Overcoming the Dealer Challenge for EV Sales

Sam Abuelsamid
Apr 05, 2022

GHI Blog

More than a year before Tesla delivered its first Roadsters to customers in mid-2008, the then-nascent startup made the decision to forego the traditional franchised dealer model and operate its own retail stores. One of the reasons given at the time was that dealers were reluctant to sell EVs because of the potential to lose revenue on after-sales service and warranty work. Customers continue to complain about salespeople pushing them to buy an internal combustion engine (ICE) vehicle when they came in looking for an EV. Legacy automakers have been trying to find a solution to this problem and may finally be making progress. 

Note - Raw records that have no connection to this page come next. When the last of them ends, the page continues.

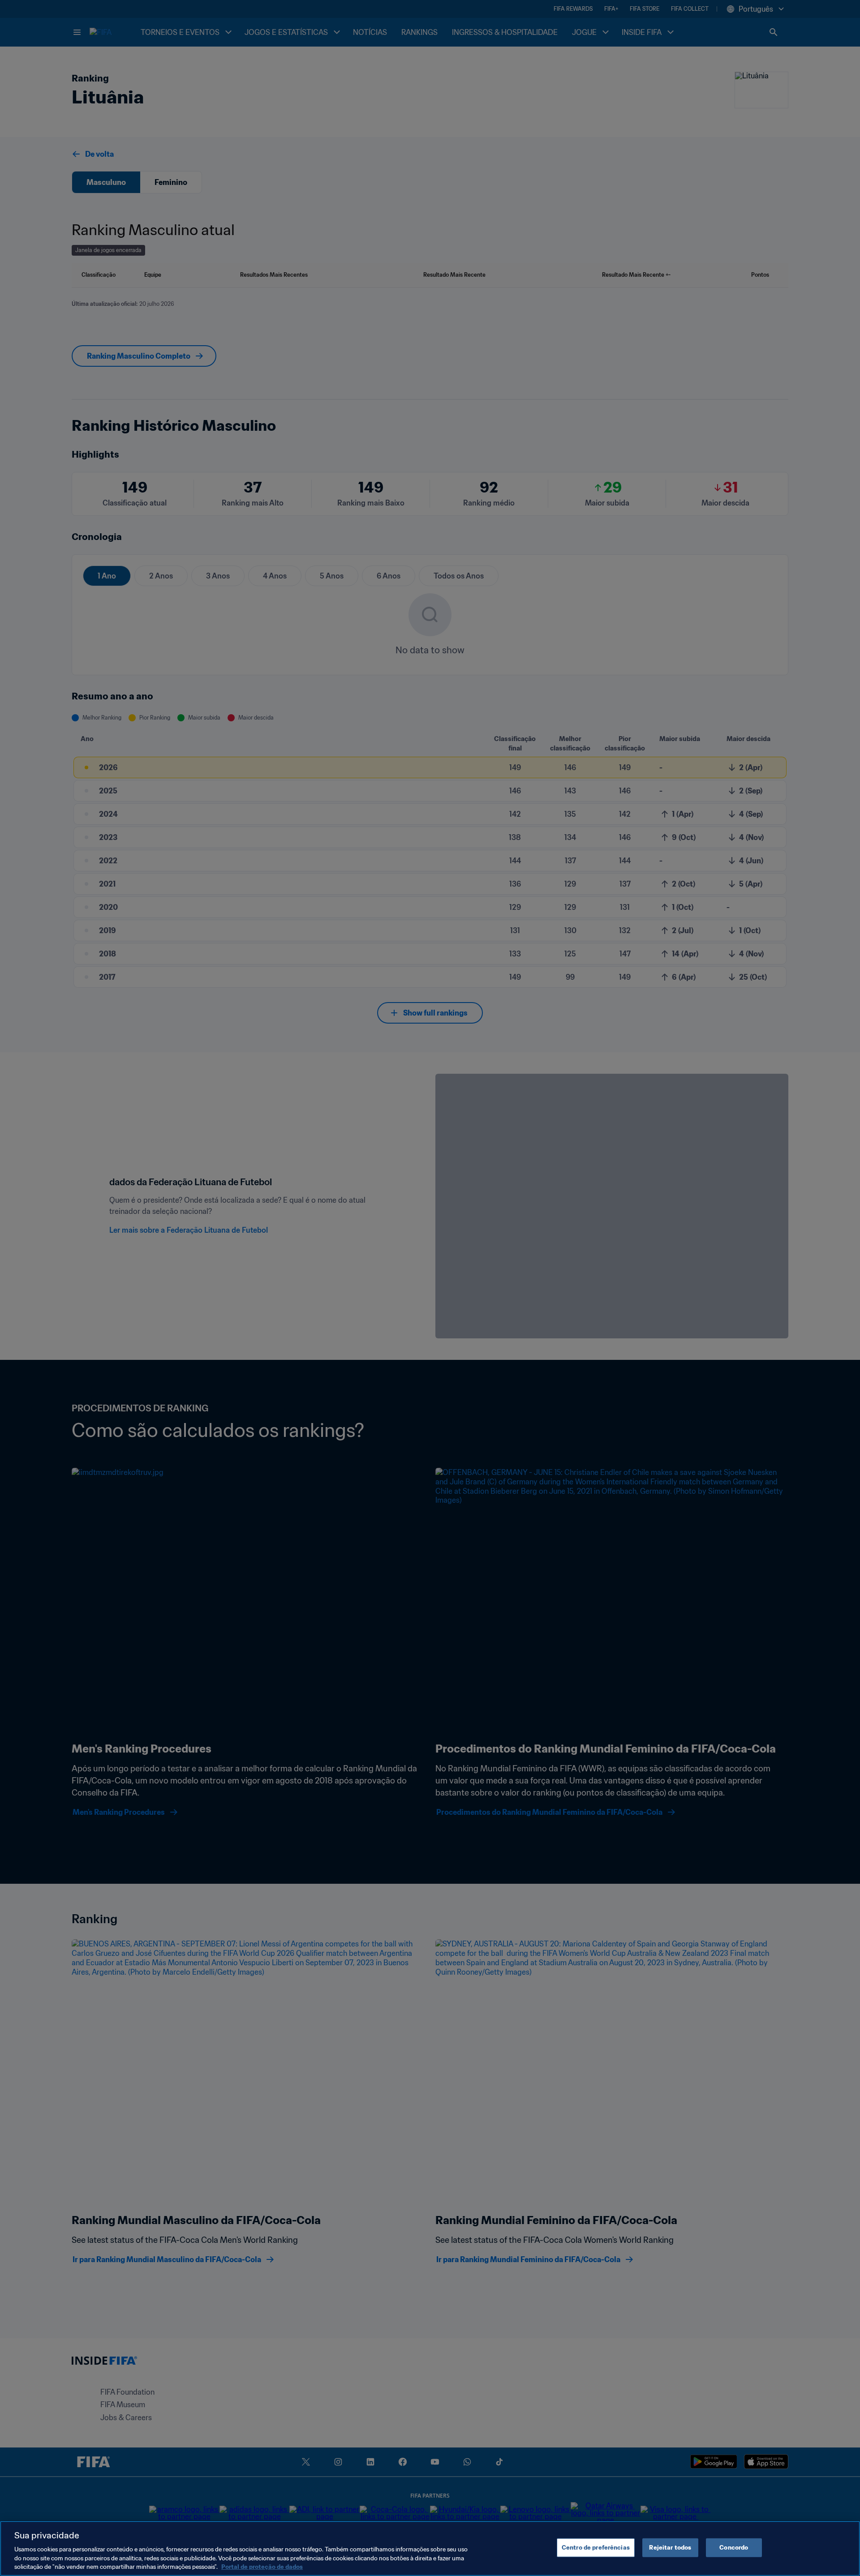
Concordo (733, 2547)
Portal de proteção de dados (262, 2567)
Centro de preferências (596, 2547)
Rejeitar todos (670, 2547)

Unlike Tesla, which started from scratch without a retail sales channel, automakers such as Ford and General Motors (GM) can’t just open their own stores. Franchise laws in most states prohibit manufacturers from competing directly with their dealers for customers and in many states have even prohibited Tesla and other startups from direct sales. Instead, legacy automakers are opting for organizational changes to distribution channels to better compete. 

The Cadillac Solution

When Cadillac announced in 2020 that it was targeting being all electric by 2030, the GM luxury brand told dealers that they would have to invest about $250,000 for tools, training, and other support beginning with the 2022 launch of the LYRIQ EV. For those not willing to make the investment, Cadillac offered to buy back their franchises for as much as $500,000. Approximately one-third of the 875 Cadillac dealers opted for the buyout, but they accounted for only about 10% of the brand’s sales. The remaining 560 dealers are now committed to an electric future.

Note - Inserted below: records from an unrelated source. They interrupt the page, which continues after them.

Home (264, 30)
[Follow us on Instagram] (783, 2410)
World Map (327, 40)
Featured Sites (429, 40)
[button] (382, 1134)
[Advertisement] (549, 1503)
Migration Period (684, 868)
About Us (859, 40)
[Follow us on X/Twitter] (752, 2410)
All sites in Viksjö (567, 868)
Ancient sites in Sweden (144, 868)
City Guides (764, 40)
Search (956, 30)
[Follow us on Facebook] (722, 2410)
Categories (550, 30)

Ford Opts for Specialization

On March 2, 2022, Ford announced a major corporate reorganization after evaluating whether to spin off its EV business as a separate company. The automaker opted to create distinct EV and ICE business units that remain wholly owned. Ford Blue will focus on ICE products while Ford Model E will develop and produce EVs along with software and services. In 2021, Ford established another business unit focused on commercial vehicles called Ford Pro, and the smart mobility business unit has been rebranded as Ford Drive. This approach allows Ford to use the cash and profit engine that is the ICE business to fund the tens of billions of dollars in investments needed to make the electric transition until those products are fully profitable on their own. 

One of the interesting details from the announcement is that Ford is working to establish new dealer standards and will encourage dealers to specialize. Ford already has about 600 dealers out of its 3,000 retail outlets that focus on commercial vehicles; the company will now be trying to get a significant portion to specialize in EVs. 

Over the past year, in its sales reports, Ford has been specifically calling out the increase in retail factory orders as buyers are not able to find what they want in dealer inventory due to shortages. More customers custom ordering potentially allows EV dealers to slash their inventory and physical footprint, thus driving down costs. Dealers would no longer have to pay financing costs of hundreds of vehicles as soon as they arrive from the factory. This change could offset lost service revenue and make selling EVs more appealing and in turn improve the customer experience. 

Legacy automakers face many challenges in making the transition from ICE to EV, but finally seem to be finding a way around the dealer constraint by pushing dealers to go all-electric or fall by the wayside.